* _ACTIVITY_: Your answer should be only the lines below from the one with "实验室仪器 (165, 171)" to the one with "Previous (12, 118)", repeated exactly, ends included.

* _PROVIDED DATA_:
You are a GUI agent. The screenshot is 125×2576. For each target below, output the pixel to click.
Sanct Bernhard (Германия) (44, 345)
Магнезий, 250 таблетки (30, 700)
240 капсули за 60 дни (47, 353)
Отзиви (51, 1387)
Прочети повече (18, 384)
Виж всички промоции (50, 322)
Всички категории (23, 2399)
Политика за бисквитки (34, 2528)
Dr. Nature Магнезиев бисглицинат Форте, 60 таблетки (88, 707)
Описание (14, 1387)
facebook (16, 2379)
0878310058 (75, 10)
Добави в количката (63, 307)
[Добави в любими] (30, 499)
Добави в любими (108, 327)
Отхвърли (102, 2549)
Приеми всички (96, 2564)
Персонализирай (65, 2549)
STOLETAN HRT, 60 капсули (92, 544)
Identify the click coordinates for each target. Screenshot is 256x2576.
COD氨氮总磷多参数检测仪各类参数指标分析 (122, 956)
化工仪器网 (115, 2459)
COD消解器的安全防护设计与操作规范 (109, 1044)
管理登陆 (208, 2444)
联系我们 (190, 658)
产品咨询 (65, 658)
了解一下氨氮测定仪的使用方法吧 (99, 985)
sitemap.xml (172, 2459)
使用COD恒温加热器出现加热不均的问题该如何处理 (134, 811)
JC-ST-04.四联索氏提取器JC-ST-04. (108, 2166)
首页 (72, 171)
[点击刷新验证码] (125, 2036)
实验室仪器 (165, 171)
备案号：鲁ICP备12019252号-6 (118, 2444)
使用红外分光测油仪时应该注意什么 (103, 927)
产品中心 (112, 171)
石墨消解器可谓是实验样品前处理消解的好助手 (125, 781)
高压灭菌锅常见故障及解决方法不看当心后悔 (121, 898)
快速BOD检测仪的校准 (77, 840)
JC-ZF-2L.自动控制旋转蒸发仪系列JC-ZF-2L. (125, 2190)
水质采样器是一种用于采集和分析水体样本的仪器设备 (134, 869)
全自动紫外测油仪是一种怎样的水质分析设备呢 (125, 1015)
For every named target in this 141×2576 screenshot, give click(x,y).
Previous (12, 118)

---

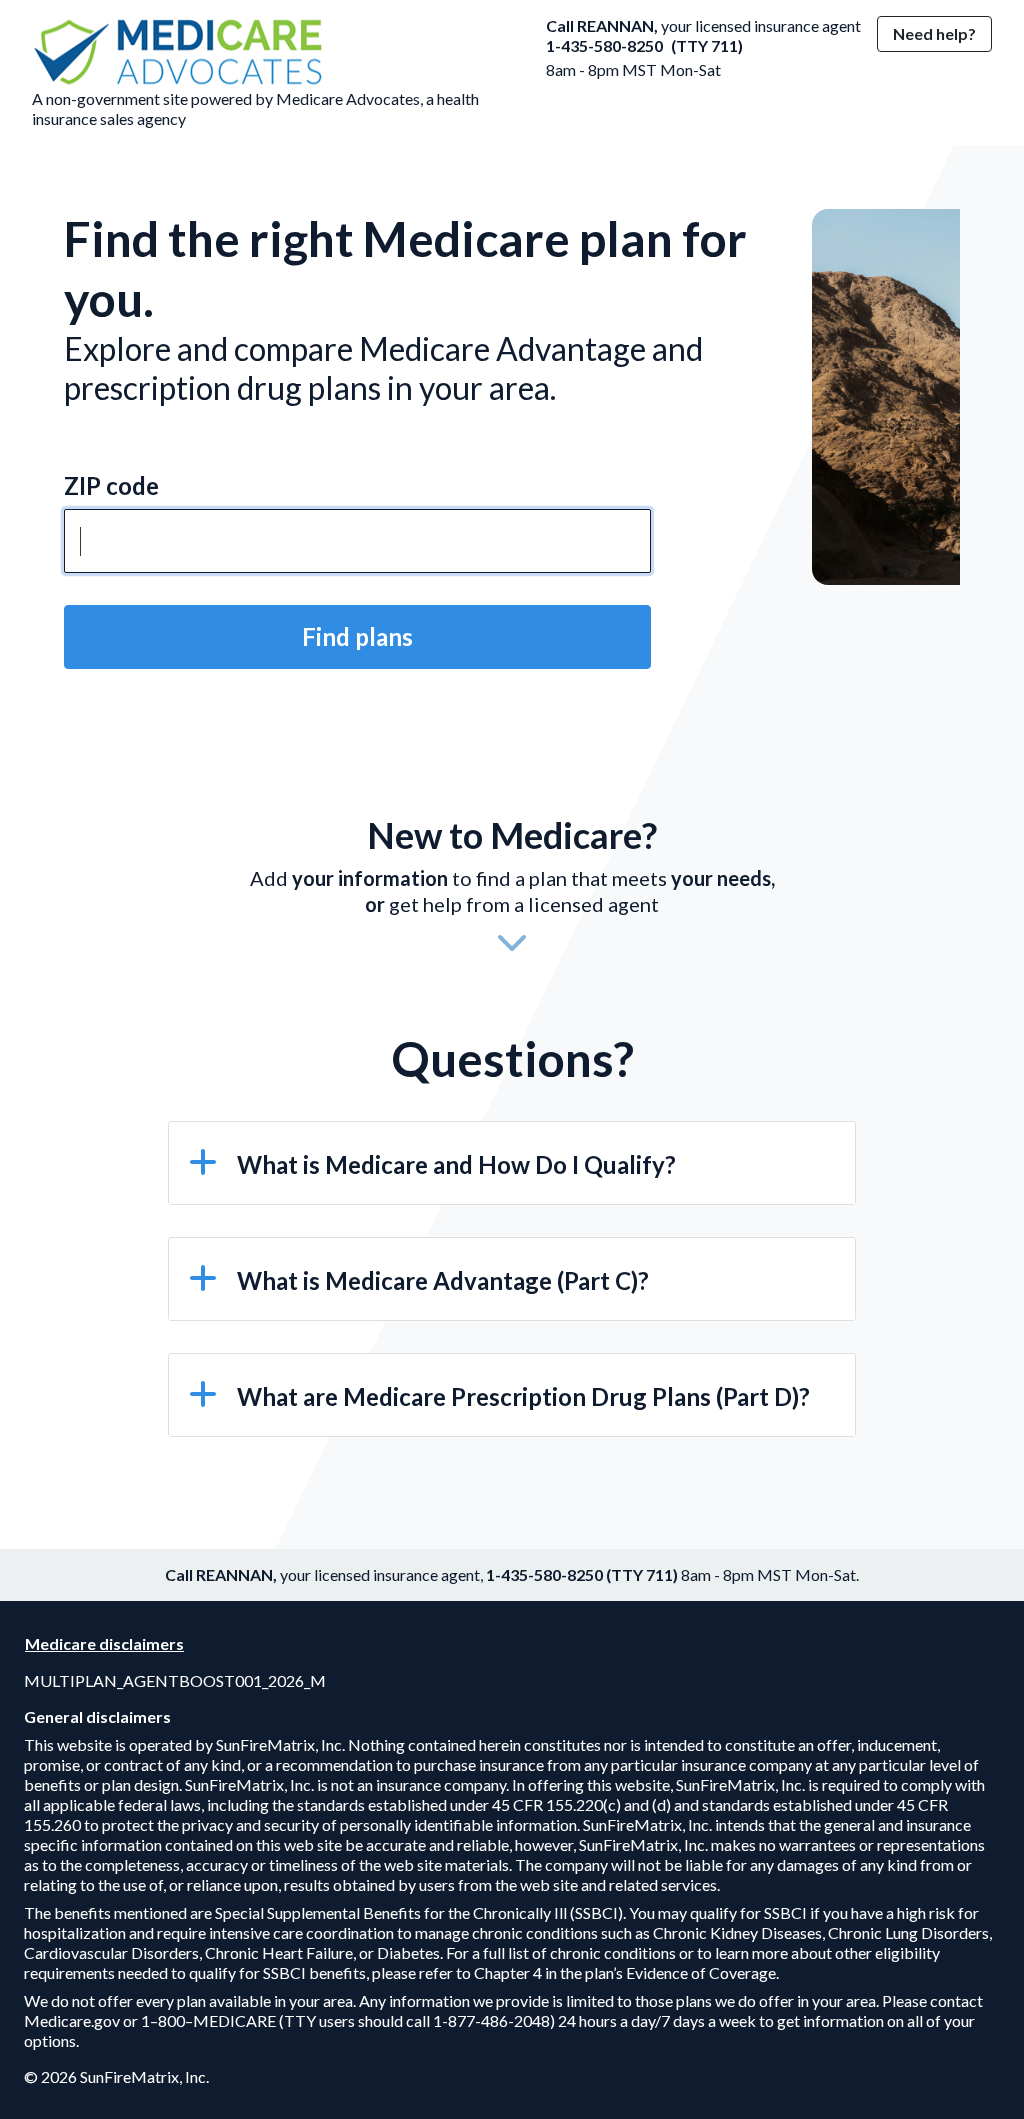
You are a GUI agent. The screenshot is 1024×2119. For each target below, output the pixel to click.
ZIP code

* _EXERCISE RESULT_:
实验室仪器 (165, 171)
备案号：鲁ICP备12019252号-6 (118, 2444)
使用红外分光测油仪时应该注意什么 (103, 927)
产品中心 (112, 171)
石墨消解器可谓是实验样品前处理消解的好助手 (125, 781)
高压灭菌锅常见故障及解决方法不看当心后悔 (121, 898)
快速BOD检测仪的校准 (77, 840)
JC-ZF-2L.自动控制旋转蒸发仪系列JC-ZF-2L. (125, 2190)
水质采样器是一种用于采集和分析水体样本的仪器设备 (134, 869)
全自动紫外测油仪是一种怎样的水质分析设备呢 (125, 1015)
For every named target in this 141×2576 screenshot, give click(x,y).
Previous (12, 118)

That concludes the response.